WL#2373: Use cycle counter for timing

Affects: Server-5.5   —   Status: Complete

For WL#2360 Performance wait_events, we need to time        
procedures, e.g. waits for mutexes, frequently and        
unobtrusively.

Phase one: compare speed of RDTSC and gettimeofday() or
QueryPerformanceCounter.
Done.

Phase two: add cycle counters for non-x86 platforms.
Done.

Phase three: check that the test code does what the comments say,
check that the results are as stated in high-level specification.
Done.

Phase four: put cycle counter functions in server code.
Done. Phase four took place as part of WL#2360 work.

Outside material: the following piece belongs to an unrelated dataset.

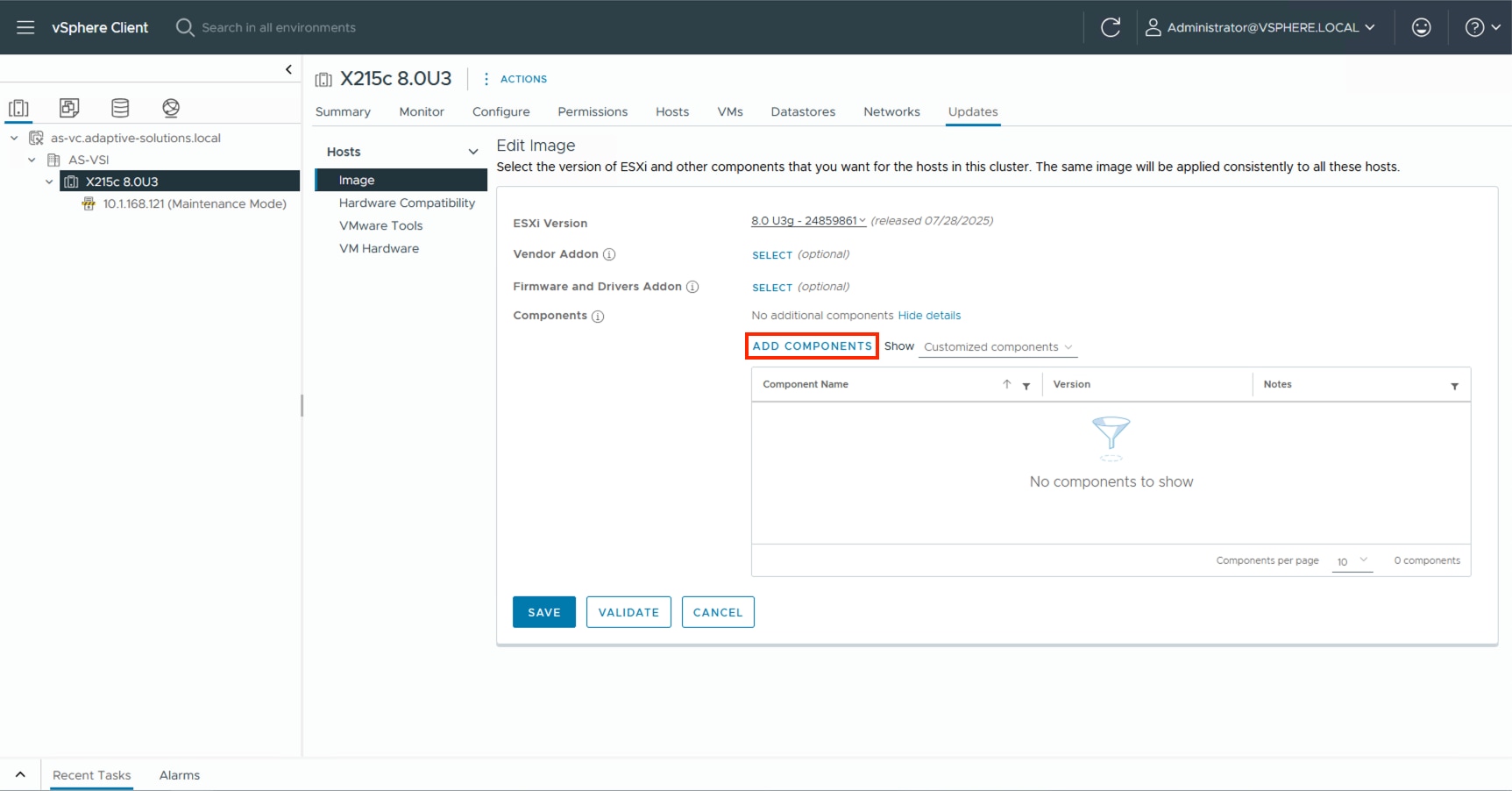The width and height of the screenshot is (1512, 791).
Task: Open the Storage inventory view
Action: [x=120, y=107]
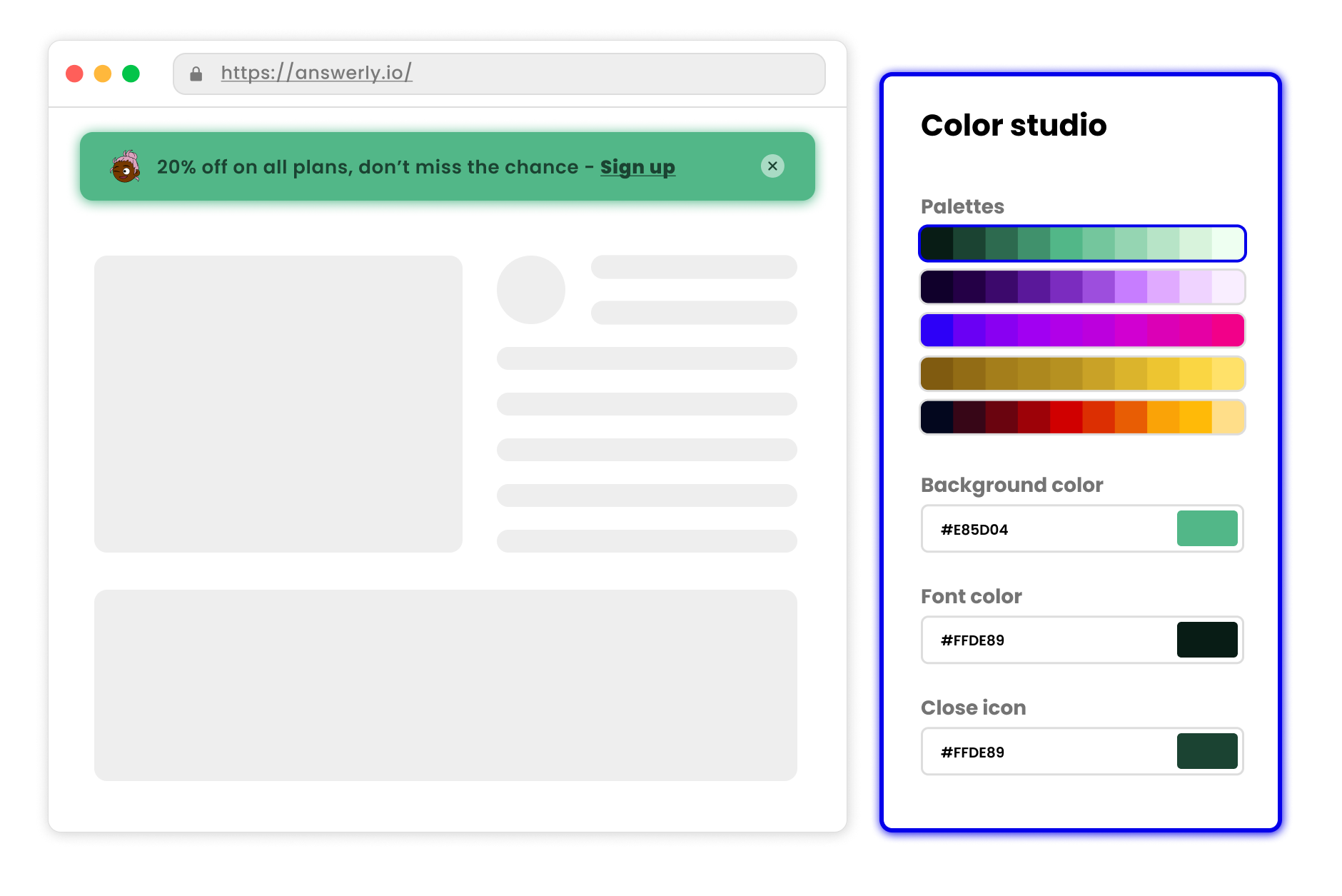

[ Note added by Peter Gulutzan 2009-11-02 ]
I have marked the code-review boxes "complete".
Reviewers were Vladislav Vaintroub, Olav Sandstaa, Kay Roepke.
Emails re review (and approvals of a change in late October)
are in lists.mysql.com/commits starting here:
http://lists.mysql.com/commits/74177


For WL#2360 Performance Schema, we need to time            
procedures, e.g. waits for mutexes, frequently and            
unobtrusively. After testing, I see that gettimeofday  
would be preferable on a few platforms, but a choice
of a low-level cycle counter is usually best.                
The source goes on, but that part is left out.